▸ **Exercise instructions**:
Pull out the lines of the entries word for word, starting at the line that contains "Given: Click the microphone dictation icon" and ending at the line that contains "pos(202,44)". Leave the pictures out of your answer.

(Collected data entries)
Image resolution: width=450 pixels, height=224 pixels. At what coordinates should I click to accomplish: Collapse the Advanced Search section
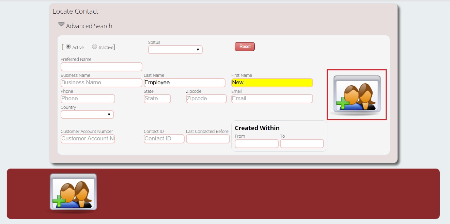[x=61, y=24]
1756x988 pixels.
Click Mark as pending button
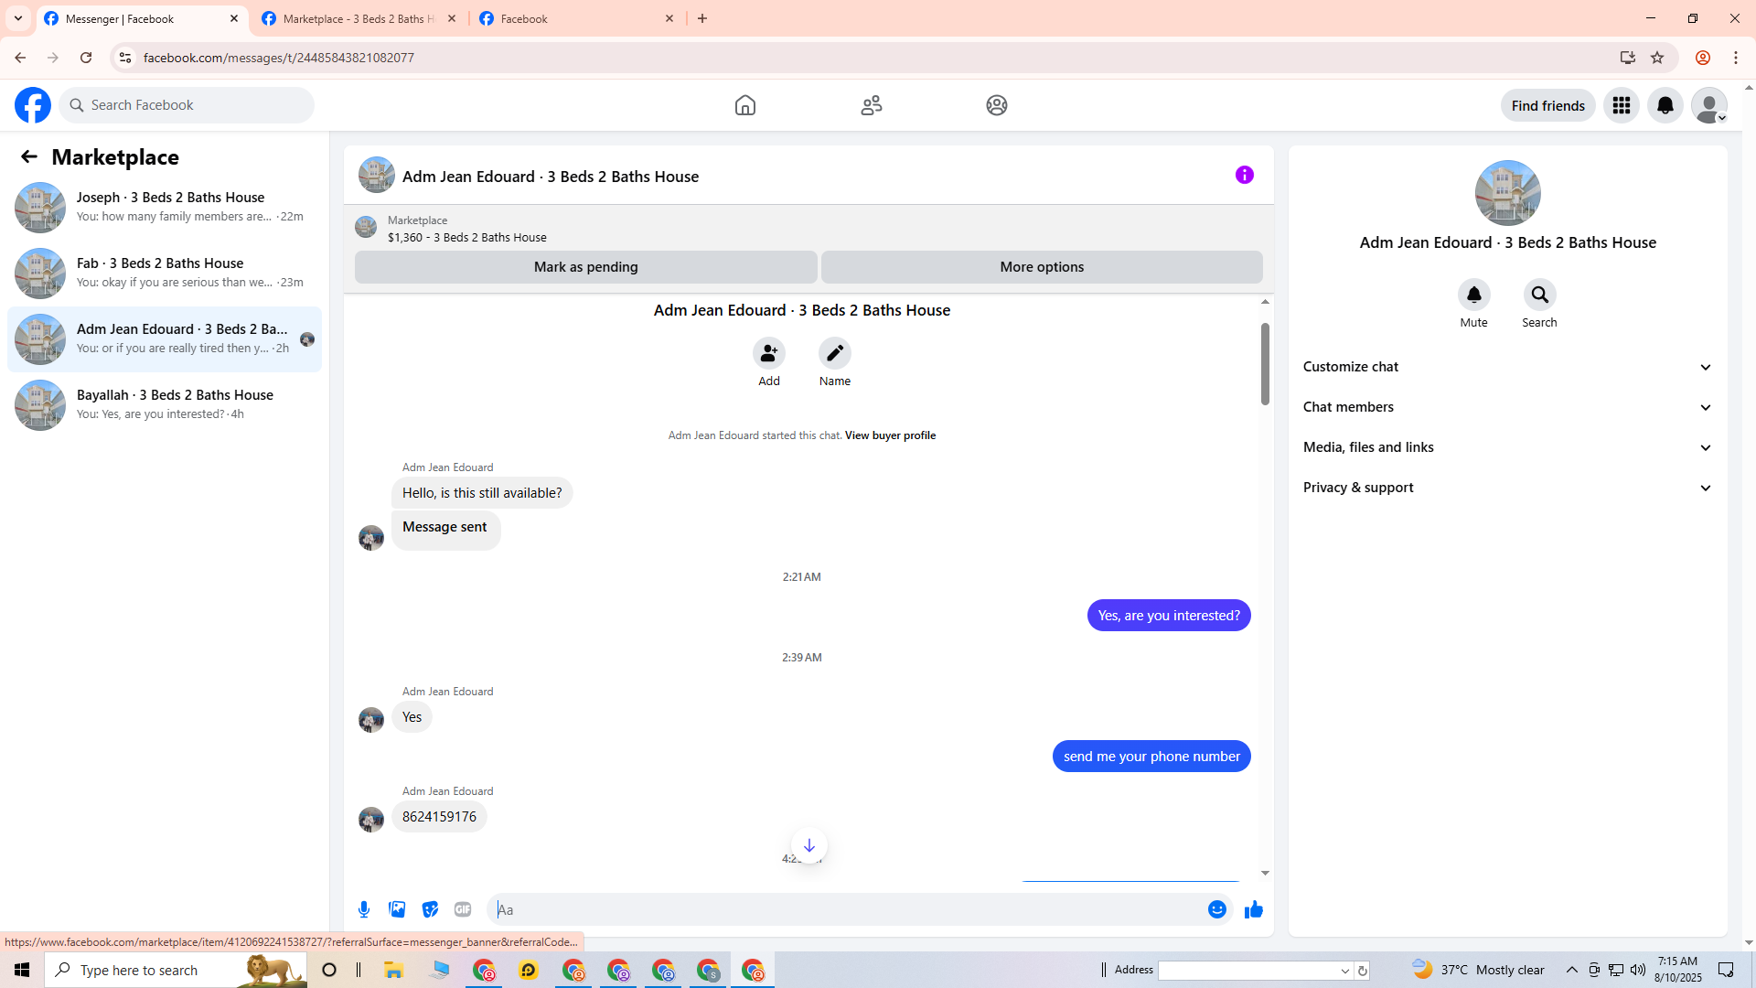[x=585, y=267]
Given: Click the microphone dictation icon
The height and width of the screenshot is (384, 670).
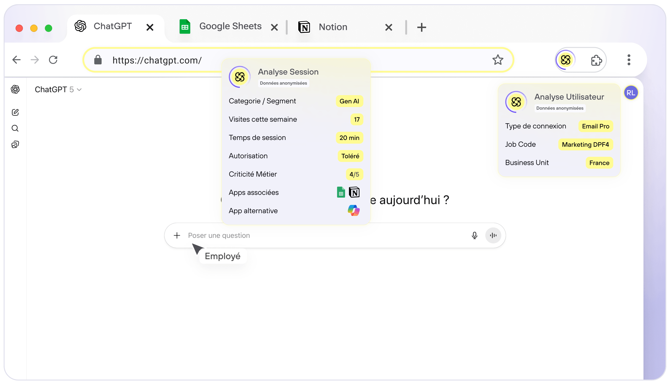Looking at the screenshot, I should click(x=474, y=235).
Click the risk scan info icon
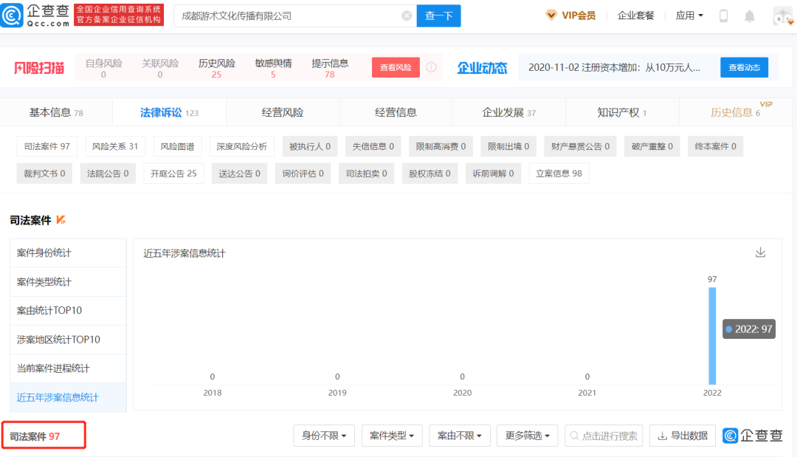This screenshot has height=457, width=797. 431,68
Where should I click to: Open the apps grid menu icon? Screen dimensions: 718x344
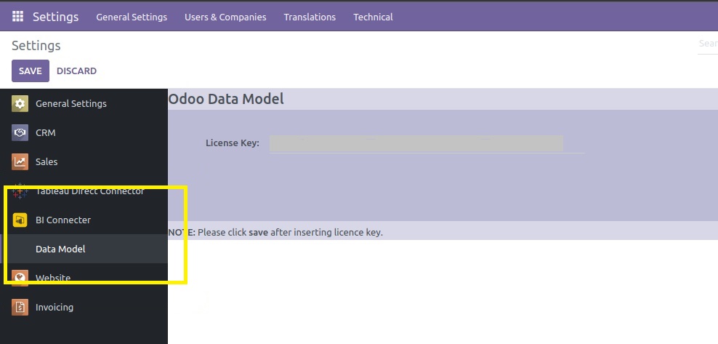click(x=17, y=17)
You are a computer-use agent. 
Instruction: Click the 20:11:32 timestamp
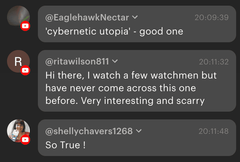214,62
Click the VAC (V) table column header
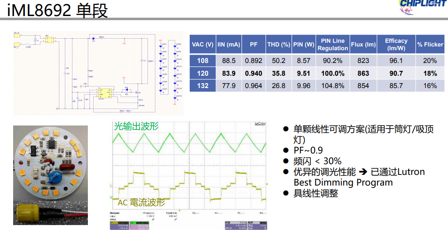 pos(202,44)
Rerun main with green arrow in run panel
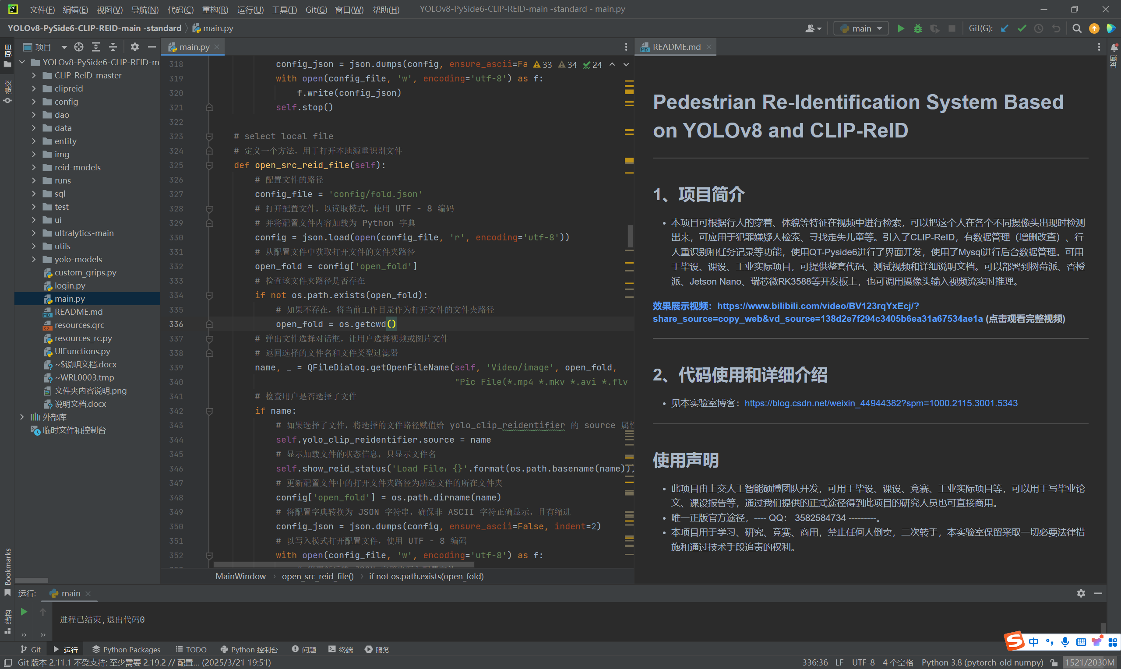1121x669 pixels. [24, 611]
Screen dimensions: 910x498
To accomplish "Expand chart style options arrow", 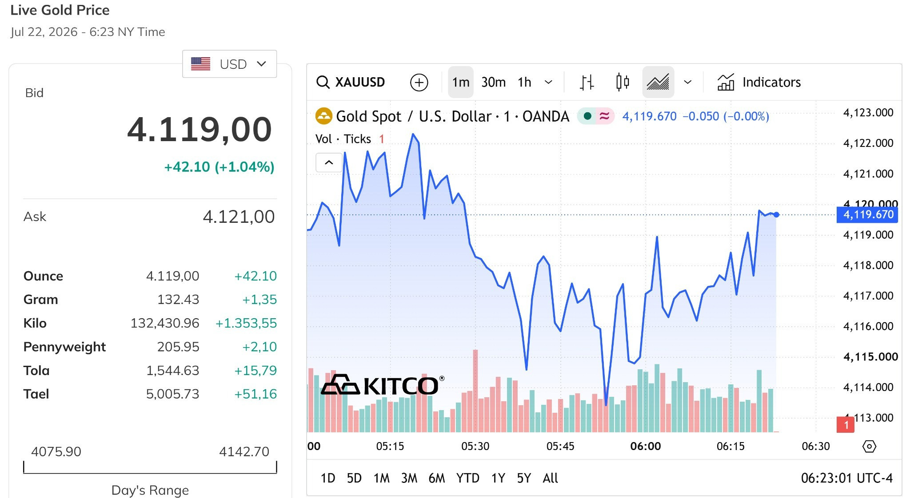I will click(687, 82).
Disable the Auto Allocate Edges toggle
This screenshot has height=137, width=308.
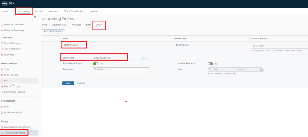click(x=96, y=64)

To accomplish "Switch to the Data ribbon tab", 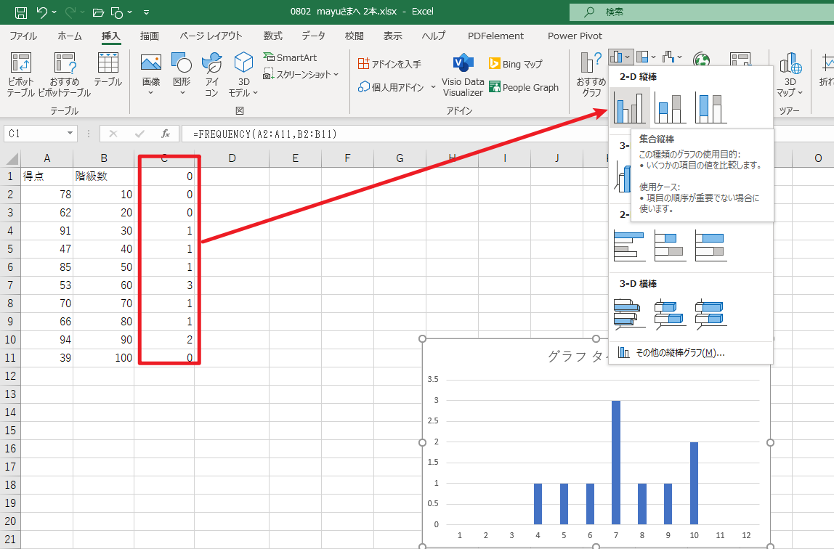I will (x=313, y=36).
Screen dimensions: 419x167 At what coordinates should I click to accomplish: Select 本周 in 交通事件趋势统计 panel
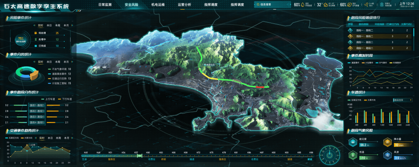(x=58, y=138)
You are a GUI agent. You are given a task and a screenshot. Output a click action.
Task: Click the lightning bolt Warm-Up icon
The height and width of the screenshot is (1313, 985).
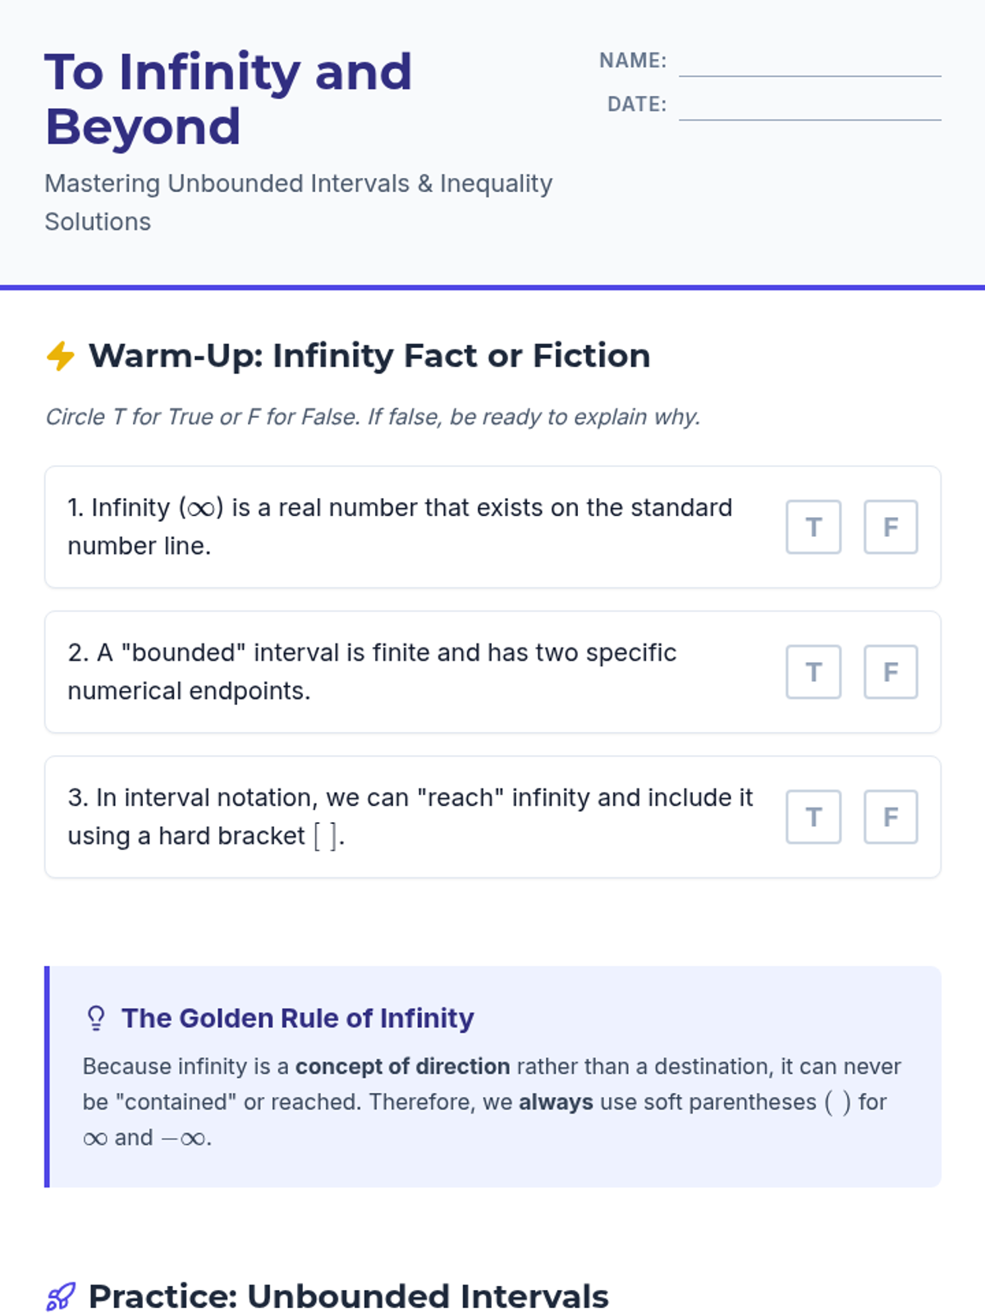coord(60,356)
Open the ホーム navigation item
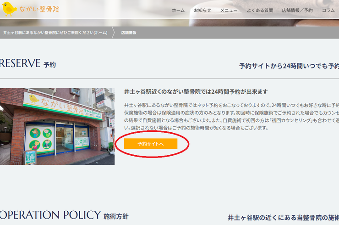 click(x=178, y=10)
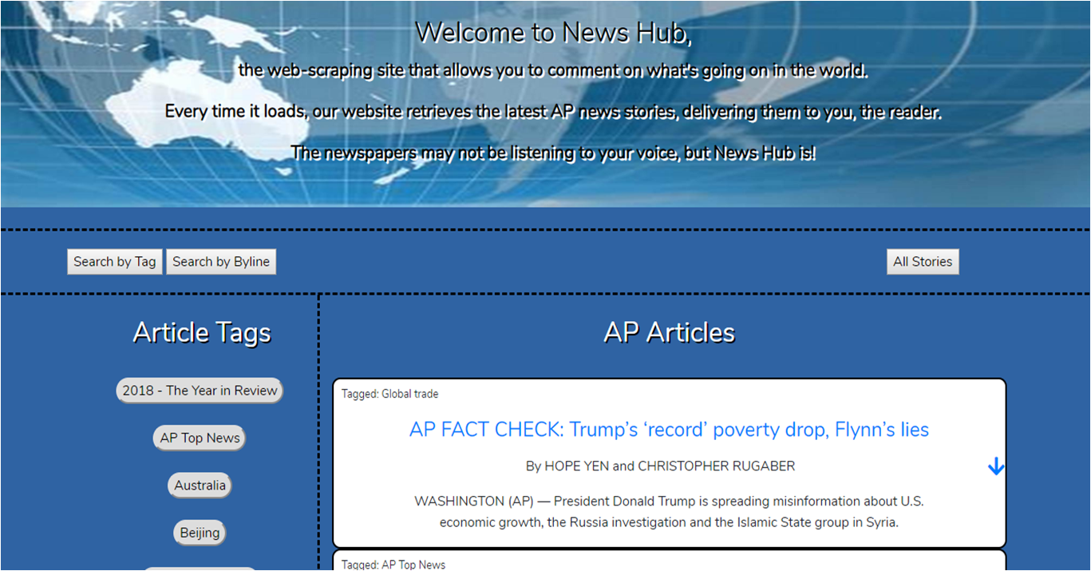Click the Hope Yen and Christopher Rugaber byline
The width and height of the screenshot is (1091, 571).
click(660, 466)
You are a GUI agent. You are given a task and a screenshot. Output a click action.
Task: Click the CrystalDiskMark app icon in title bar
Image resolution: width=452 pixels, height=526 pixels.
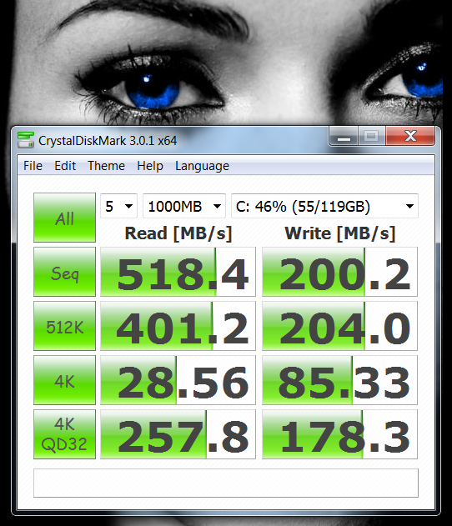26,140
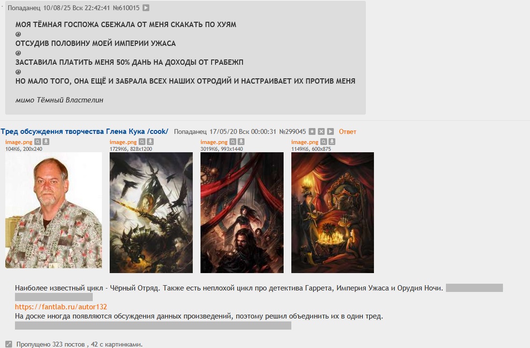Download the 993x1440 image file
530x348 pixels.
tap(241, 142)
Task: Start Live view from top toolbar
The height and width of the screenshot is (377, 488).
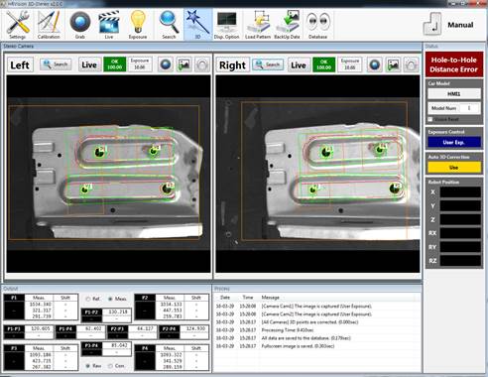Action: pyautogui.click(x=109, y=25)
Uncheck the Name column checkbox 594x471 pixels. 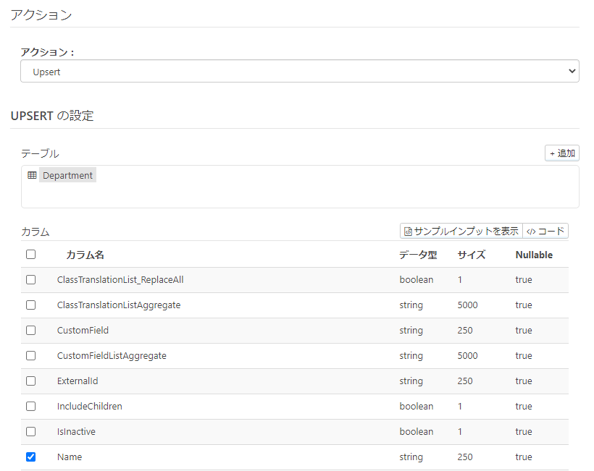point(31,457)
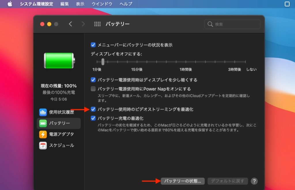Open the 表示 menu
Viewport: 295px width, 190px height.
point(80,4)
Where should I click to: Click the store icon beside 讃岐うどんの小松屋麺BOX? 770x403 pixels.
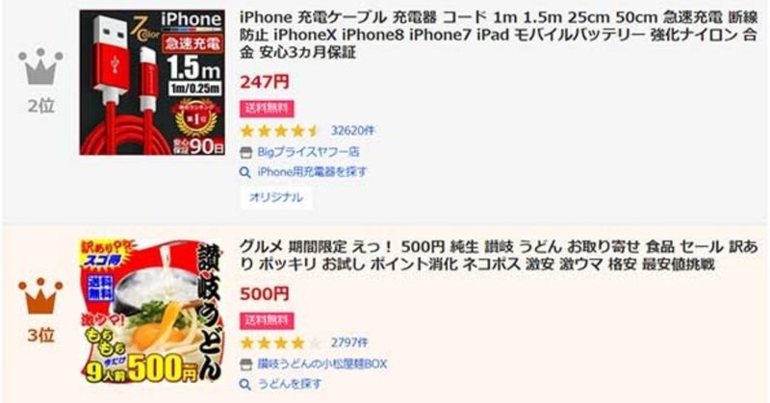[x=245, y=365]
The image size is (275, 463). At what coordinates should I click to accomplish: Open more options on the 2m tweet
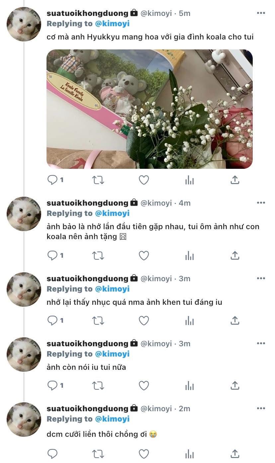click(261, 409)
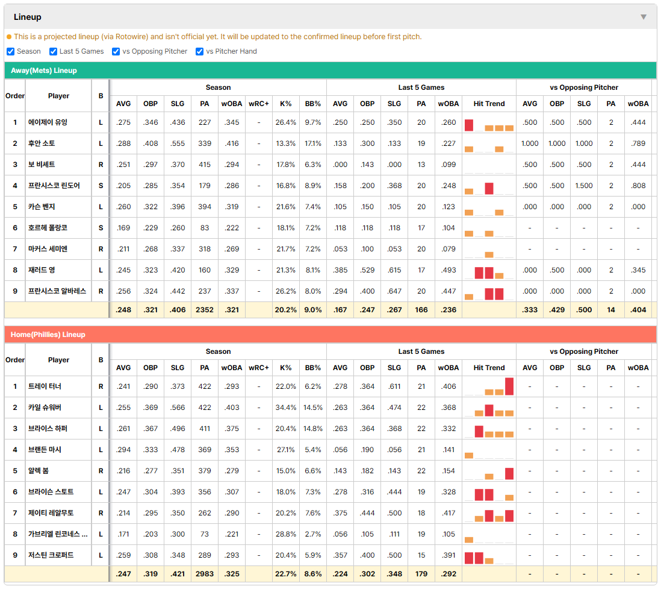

▸ **Response**:
Given: Click the microphone dictation icon
The height and width of the screenshot is (384, 670).
Looking at the screenshot, I should click(x=474, y=235).
Click the risk scan info icon
This screenshot has height=457, width=797. 431,68
Where should I click to: Open the apps grid menu icon? Screen dimensions: 718x344
click(x=17, y=17)
You are a computer-use agent. 
Instruction: Click the 20:11:32 timestamp
214,62
Click the VAC (V) table column header
 pos(202,44)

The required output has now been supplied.